Ia menyinggung kesamaan sikap Rusia-AS soal pengiriman bantuan lintas batas tanpa persetujuan pemerintah dan pembentukan tim ahli untuk menentukan tanggung jawab atas penggunaan senjata kimia di Suriah. Churkin juga mengatakan bahwa kedua negara sepakat terkait resolusi DK PBB untuk memerangi terorisme.
AS dan Rusia juga memainkan peran kunci dalam kesepakatan nuklir Iran yang dilaksanakan tahun lalu. Pada pekan lalu keduanya telah sepakat menunjuk mantan Perdana Menteri Portugal, Antonio Guterres sebagai Sekjen PBB pengganti Ban Ki-moon.
Churkin menyebut proses pemilihan Guterres merupakan keberhasilan paling gemilang yang dilakukan DK PBB dalam lima tahun terakhir. Pasalnya, mantan PM Portugal itu terpilih secara aklamasi oleh Majelis Umum PBB.
Pada akhirnya, Churkin menegaskan bahwa Rusia ingin menormalisasi hubungan dengan AS.
"Jika dengan terjadinya perubahan administrasi dapat membantu (proses normalisasi), itu bagus. Tapi meski pun Presiden Barack Obama melanjutkan masa jabatannya, kita akan tetap mendorong proses perbaikan dalam hubungan dua negara," imbuhnya.
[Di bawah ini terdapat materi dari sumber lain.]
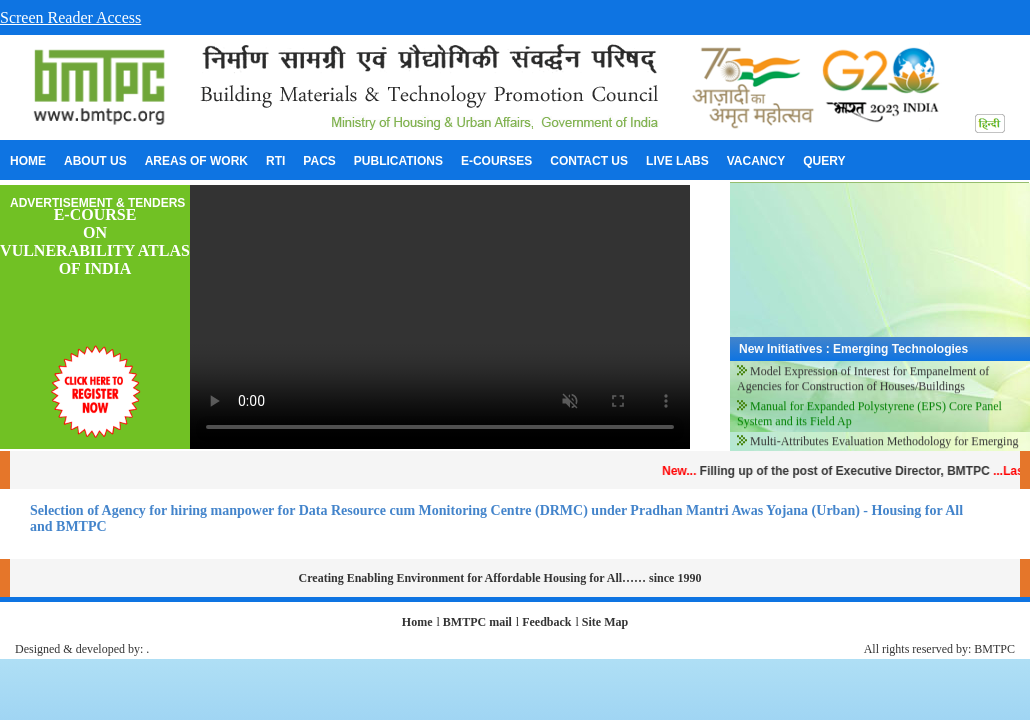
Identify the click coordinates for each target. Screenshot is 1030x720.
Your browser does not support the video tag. (440, 317)
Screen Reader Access (70, 17)
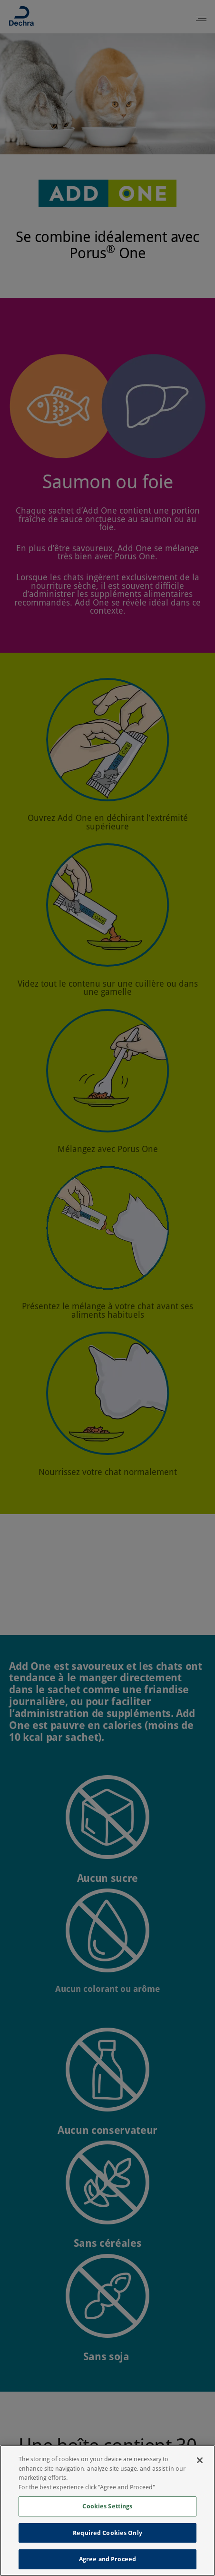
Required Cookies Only (107, 2532)
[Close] (199, 2460)
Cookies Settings (107, 2506)
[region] (107, 2510)
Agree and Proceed (107, 2559)
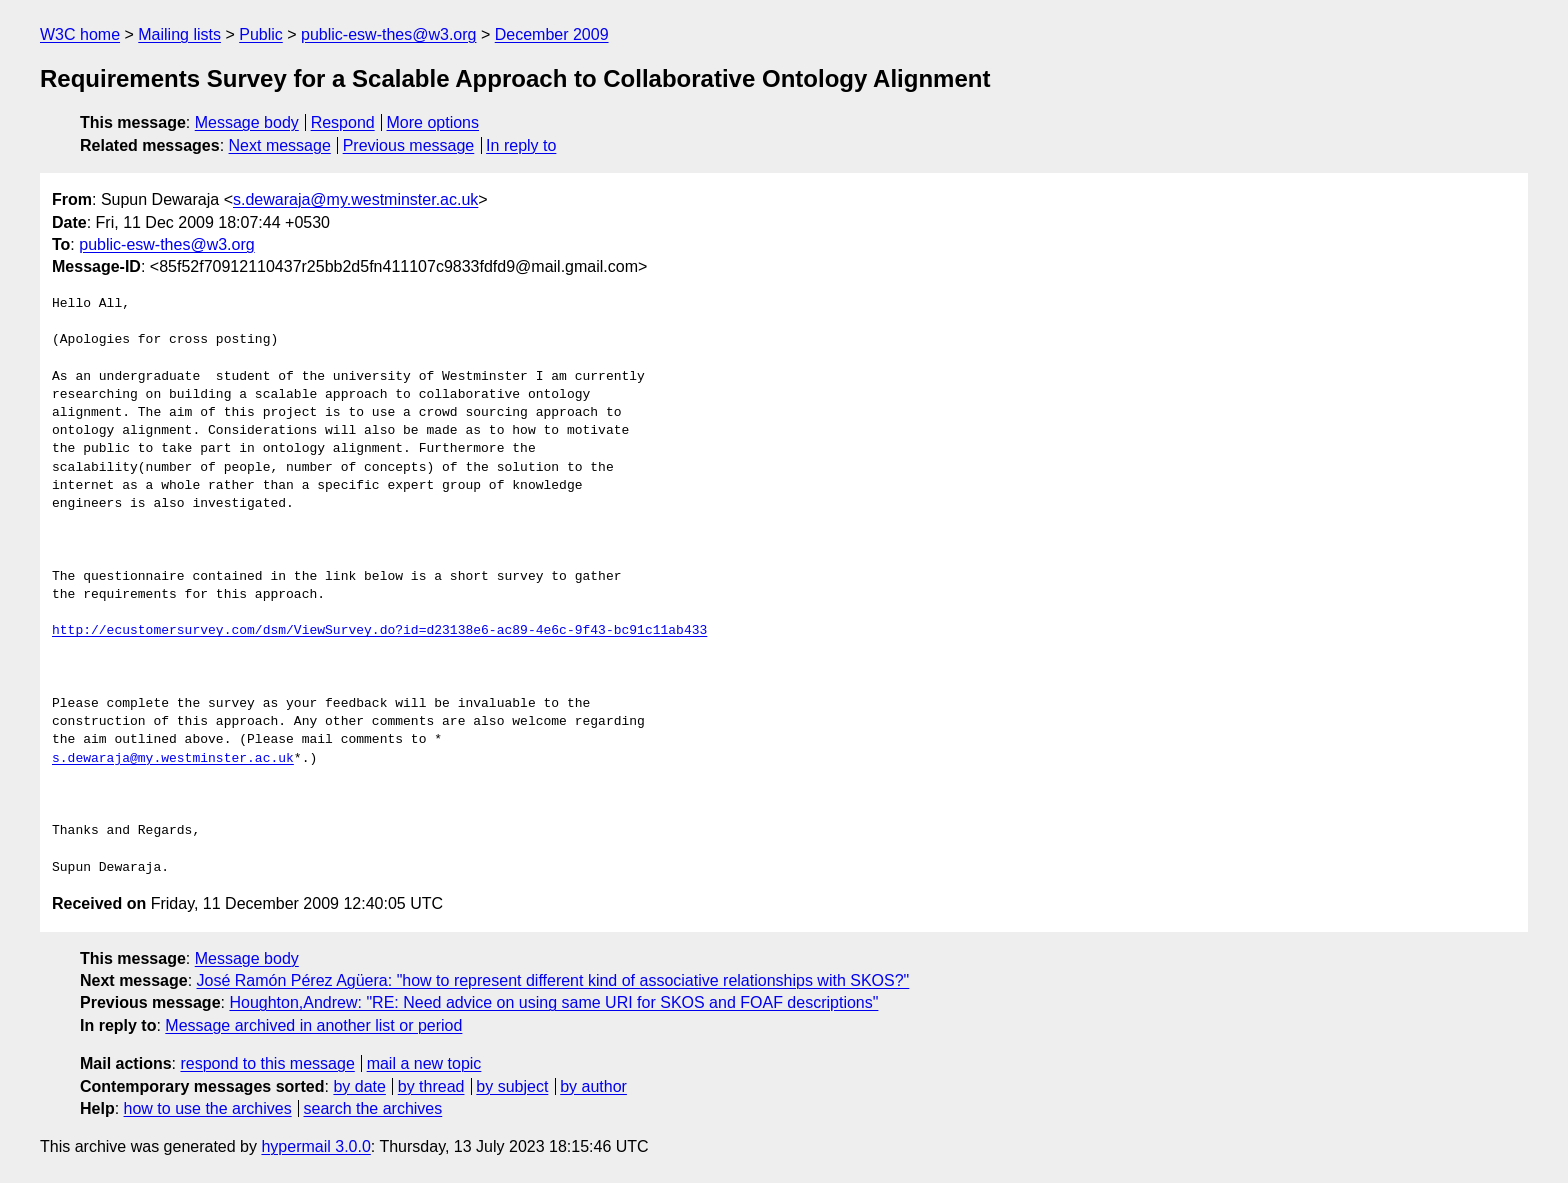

Sejumlah pihak mengklaim membaca 'sinyal' perang dunia ketiga. Sebut saja belum lama ini, Presiden Rusia, Vladimir Putin dilaporkan telah menyerukan kepada warganya di seluruh dunia untuk kembali ke Tanah Air.Â
Imbauan itu muncul setelah Putin membatalkan rencana kunjungannya ke Prancis menyusul 'kemarahan' yang muncul atas keterlibatan Moskow dalam perang Suriah.
Kremlin dikabarkan telah memindahkan rudal berkemampuan nuklirnya ke dekat perbatasan Rusia-Polandia. Rudal Iskander dikirim ke Kaliningrad, kawasan yang merupakan kantong Rusia di Laut Baltik--terletak di antara negara-negara anggota NATO, Polandia dan Lithuania.
Pejabat Polandia mendeskripsikan langkah ini sebagai salah satu 'isu penting'.
Tak hanya itu, Negeri Beruang Merah juga baru saja meluncurkan misil barunya, Topol. Rudal ini diklaim sebagai yang tercepat di dunia.
Rusia meluncurkan misil itu dari kapal selam di Laut Barents pada Rabu 12 Oktober lalu. Peluncuran ini dilakukan setelah beberapa kali uji coba balistik dilakukan.
Berbagai langkah ini disebut-sebut sebagai persiapan Moskow dalam menghadapi konflik internasional di masa depan.